On Thu, Dec 15, 2022 at 10:18:24AM -0800, Dave Hansen wrote: > On 12/15/22 09:12, Kirill A. Shutemov wrote: > >> Getting *all* users of panic this magic ability would be a lot better > >> than giving it to one call-site of panic(). > >> > >> I'm all for making the panic() path as short and simple as possible, but > >> it would be nice if this fancy hypercall would get used in more than one > >> spot. > > Well, I don't see an obvious way to integrate this into panic(). > > > > There is panic_notifier_list and it kinda/sorta works, see the patch > > below. > > > > But it breaks panic_notifier_list contract: the callback will never return > > and no other callback will be able to do their stuff. panic_timeout is > > also broken. > > > > So ReportFatalError() is no good for the task. And I don't have anything > > else :/ > > Do we *really* have to do a hard stop when SEPT_VE_DISABLE is missing? > > Wouldn't it be simpler to just defer the check until we can spit out a > sane error message about it? > > Or is there too much security exposure by continuing? Well, I guess we can. We always have attestation as a backstop. No sensitive user data has to be exposed to the TD before it passed the attestation. Do you prefer to have a separate initcall just to check SEPT_VE_DISABLE?

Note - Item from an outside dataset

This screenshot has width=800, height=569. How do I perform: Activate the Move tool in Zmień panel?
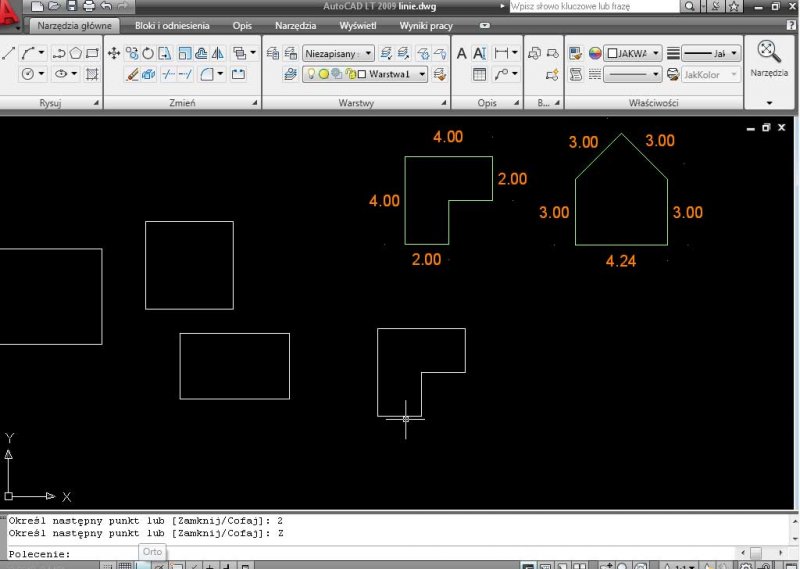tap(113, 53)
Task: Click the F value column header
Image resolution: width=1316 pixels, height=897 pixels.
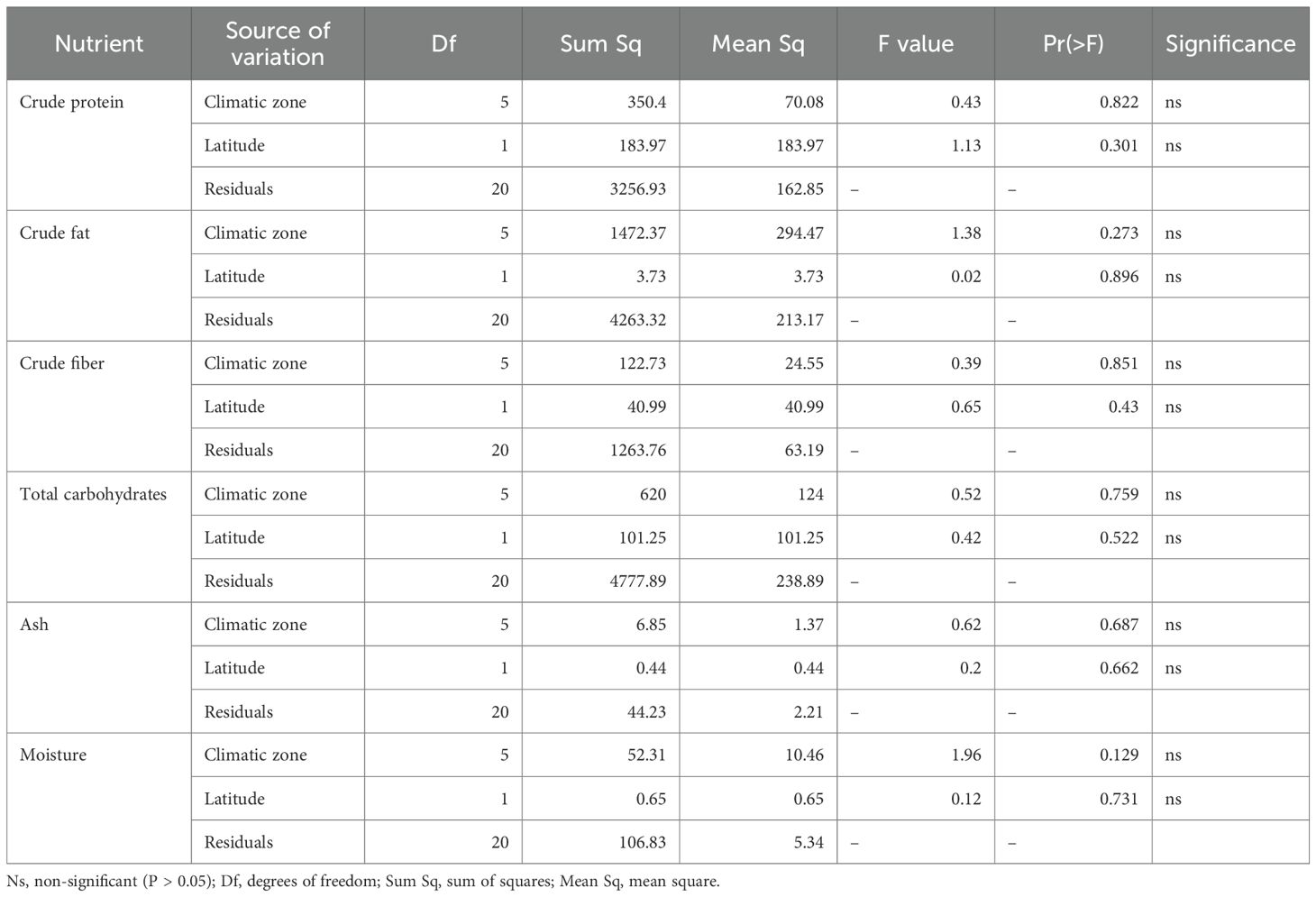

On 12/15/22 10:51, Kirill A. Shutemov wrote: >>> So ReportFatalError() is no good for the task. And I don't have anything >>> else :/ >> Do we *really* have to do a hard stop when SEPT_VE_DISABLE is missing? >> >> Wouldn't it be simpler to just defer the check until we can spit out a >> sane error message about it? >> >> Or is there too much security exposure by continuing? > Well, I guess we can. We always have attestation as a backstop. No > sensitive user data has to be exposed to the TD before it passed > the attestation. OK, so let's just pretend that SEPT_VE_DISABLE=0 is a blatant root hole that lets the VMM compromise the TDX guest (I know it's not, but let's just pretend it is). The guest starts up, the VMM compromises it after the attestation has run. The now compromised guest send along its report. But, since the report contains (or implies???) SEPT_VE_DISABLE=0, the guest will be assumed to be compromised and won't get any secrets provisioned? That assumes that the attestation service knows that SEPT_VE_DISABLE==0 plus Linux is bad. Is that a good assumption? > Do you prefer to have a separate initcall just to check SEPT_VE_DISABLE? I don't feel strongly about where the check should be as long as it can get a message out to the console.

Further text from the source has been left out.